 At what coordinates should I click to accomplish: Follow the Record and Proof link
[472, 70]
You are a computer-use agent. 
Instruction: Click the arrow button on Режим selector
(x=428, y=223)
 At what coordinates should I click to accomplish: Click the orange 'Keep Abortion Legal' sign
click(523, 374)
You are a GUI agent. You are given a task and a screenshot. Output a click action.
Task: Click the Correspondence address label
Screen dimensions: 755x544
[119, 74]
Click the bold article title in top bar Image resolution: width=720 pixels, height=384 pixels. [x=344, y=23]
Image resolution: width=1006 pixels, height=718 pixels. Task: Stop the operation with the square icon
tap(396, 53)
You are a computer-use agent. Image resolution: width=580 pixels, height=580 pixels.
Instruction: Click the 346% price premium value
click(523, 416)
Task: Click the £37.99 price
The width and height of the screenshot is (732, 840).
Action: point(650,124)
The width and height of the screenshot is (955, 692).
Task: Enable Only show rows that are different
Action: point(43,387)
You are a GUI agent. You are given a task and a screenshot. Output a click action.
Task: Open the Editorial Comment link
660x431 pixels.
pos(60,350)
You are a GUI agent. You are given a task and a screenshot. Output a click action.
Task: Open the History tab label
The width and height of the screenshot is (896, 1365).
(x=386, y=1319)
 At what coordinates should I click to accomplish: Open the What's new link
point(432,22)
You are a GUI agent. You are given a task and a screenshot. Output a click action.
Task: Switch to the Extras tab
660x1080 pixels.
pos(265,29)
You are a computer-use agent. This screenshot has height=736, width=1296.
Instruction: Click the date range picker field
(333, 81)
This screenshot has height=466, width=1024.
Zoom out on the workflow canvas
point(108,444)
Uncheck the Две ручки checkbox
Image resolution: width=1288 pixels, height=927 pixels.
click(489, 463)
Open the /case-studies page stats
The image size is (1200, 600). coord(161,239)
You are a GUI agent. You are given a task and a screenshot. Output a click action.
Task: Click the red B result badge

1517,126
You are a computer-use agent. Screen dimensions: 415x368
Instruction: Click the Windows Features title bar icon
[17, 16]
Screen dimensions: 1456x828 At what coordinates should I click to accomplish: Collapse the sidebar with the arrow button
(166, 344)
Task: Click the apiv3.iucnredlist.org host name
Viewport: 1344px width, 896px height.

○ ○ ○ ○

■ Try it
Print only what lies in the material above starting at the line with "Task: Click the Correspondence address label" and ending at the line with "Task: Open the History tab label", every line exactly as given.

■ Problem solution
Task: Click the Correspondence address label
Screen dimensions: 755x544
[119, 74]
Click the bold article title in top bar Image resolution: width=720 pixels, height=384 pixels. [x=344, y=23]
Image resolution: width=1006 pixels, height=718 pixels. Task: Stop the operation with the square icon
tap(396, 53)
You are a computer-use agent. Image resolution: width=580 pixels, height=580 pixels.
Instruction: Click the 346% price premium value
click(523, 416)
Task: Click the £37.99 price
The width and height of the screenshot is (732, 840).
Action: point(650,124)
The width and height of the screenshot is (955, 692).
Task: Enable Only show rows that are different
Action: point(43,387)
You are a GUI agent. You are given a task and a screenshot. Output a click action.
Task: Open the Editorial Comment link
660x431 pixels.
pos(60,350)
You are a GUI agent. You are given a task and a screenshot. Output a click action.
Task: Open the History tab label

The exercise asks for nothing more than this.